Тем более интересно вспомнить о незаслуженно забытой утопии Вивиана Итина «Открытие Риэля»; в ней была сделана попытка изобразить внутренний мир человека будущего — мыслителя, деятеля, творца, человека беспокойной души и страстной мысли. Герой повести, революционер Гелий, находясь в царской тюрьме в ожидании казни, во сне переносится в страну будущего — Страну Гонгури, где становится одним из замечательнейших людей своего времени — ученым Риэлем.
Это «воплощение» в другие существования напоминает прием, использованный Джеком Лондоном в «Межзвездном скитальце». Однако у Лондона воплощение и вообще странствия сквозь эпохи основаны на идее «переселения душ».
Итин говорит о памяти прошлого, хранящейся в подсознании (идея, получившая сейчас в фантастике широкое хождение), и о различии течения времени в сновидении и действительности.
Скупыми, но яркими чертами Итин обрисовывает блестящую Страну Гонгури, ее огромные, шумные города, храмы наук, библиотечные залы и достигает ощущения чего-то, быть может, смутного, но прекрасного и праздничного. Он нарочито смотрит на этот мир не глазами пришельца, постороннего в нем человека, а глазами Риэля, родившегося и выросшего в этом мире и потому замечающего лишь то, что становится особенно важным на его жизненном пути.
Попытка создать утопию с «внутренним», а не «внешним» героем очень интересна и перспективна для фантастики, особенно в настоящее время, когда классическая схема с внешним, посторонним «героем-экскурсантом» стала сковывать развитие фантастической литературы.
Риэль у Итина ощущает творческую неудовлетворенность настоящим. Вместе со знаменитыми космонавтами он участвует в труднейшей экспедиции на одну из планет своей солнечной системы; затем обращается к науке, делает ряд открытий, наконец, приходит к главному делу своей жизни — находит путь к превращению вещества в свет. В созданном им приборе можно проследить историю той частицы вещества, которая стала световым лучом. Одна из этих микрочастиц рассказывает Риэлю свою историю, в которой мы угадываем поданную в странном, неожиданном ракурсе, «чужими глазами увиденную» историю Земли; и в этой кровавой, мучительной истории Риэль видит повторение того, что видел в космической экспедиции, что знает о развитии своего мира; его мысль пытливо ищет всеобщий закон, управляющий жизнью на всех этапах вселенной; ему кажется, что это закон повторения страданий, жестокости и насилия, и, надломленный этим пессимистическим выводом, он уходит из жизни. Эта философская концепция не только пессимистична, но и метафизична по сути.
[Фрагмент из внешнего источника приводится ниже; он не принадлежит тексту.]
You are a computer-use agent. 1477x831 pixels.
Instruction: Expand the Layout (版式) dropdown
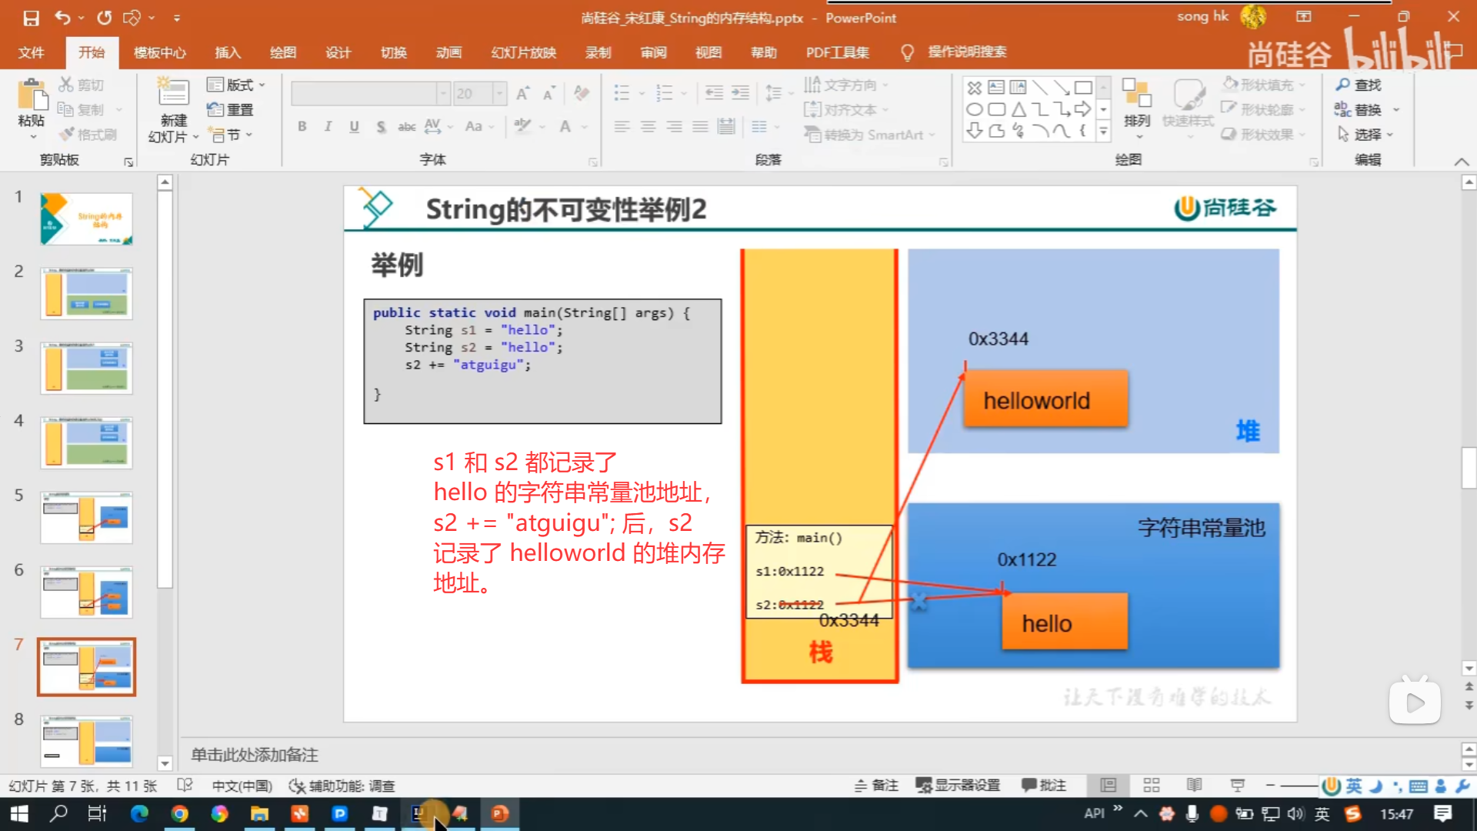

Однако не это определяет значение повести, а несомненная удача Итина в создании образа Риэля. Его герой мыслит, чувствует, действует незаурядно, и это сразу выделяет его из верениц тех «героев будущего», которых читатель ощущает глупее себя и потому признать своими достойными потомками внутренне не соглашается. При всей путанице мыслей Риэля в его неутомимом стремлении к пределам познания чувствуется что-то родственное страстной тоске ефремовского Мвена Маса (впрочем, многие стилевые особенности повести Итина поразительно напоминают «Туманность Андромеды», особенно там, где Итин начинает широкими, обобщенными и чуть торжественными мазками набрасывать контуры свершений страны будущего).
В лучших произведениях ранней советской фантастики — как в жанре «романа о катастрофе», так и в утопическом жанре — уже в те годы были поставлены, таким образом, значительные проблемы: соотношение науки и общества, закономерности и возможные пути исторического развития общества, соотношение и взаимовлияние личности и общества, главные тенденции современности и возможные черты будущего мира и человека будущего. Эти проблемы живо напоминают те вопросы, которые ставит перед собой наша современная «большая» фантастика. Это одни из главных интеллектуальных вопросов нашего века, с особой остротой и обнаженностью поставленные в порядок дня революцией. Прошедшие десятилетия не сняли этих вопросов; они лишь видоизменили, конкретизировали и дополнили их; как и десятилетия назад, вопросы эти являются тем «запасником идей», откуда их черпает «большая фантастика», говорящая о глобальных явлениях современности. В этой обращенности именно к глобальным явлениям, глобальным тенденциям и проблемам реальной действительности — главная традиционная связь фантастики 60-х годов с фантастикой 20-х.
В 20-е годы в романах о катастрофе и утопических романах только закладывалась эта традиция. Злободневность (в лучшем смысле слова) этой фантастики видна из того, что вся она, по существу, объединена общей внутренней темой: революционная критика старого мира, пафос революционного переустройства жизни, утверждение коммунистического идеала.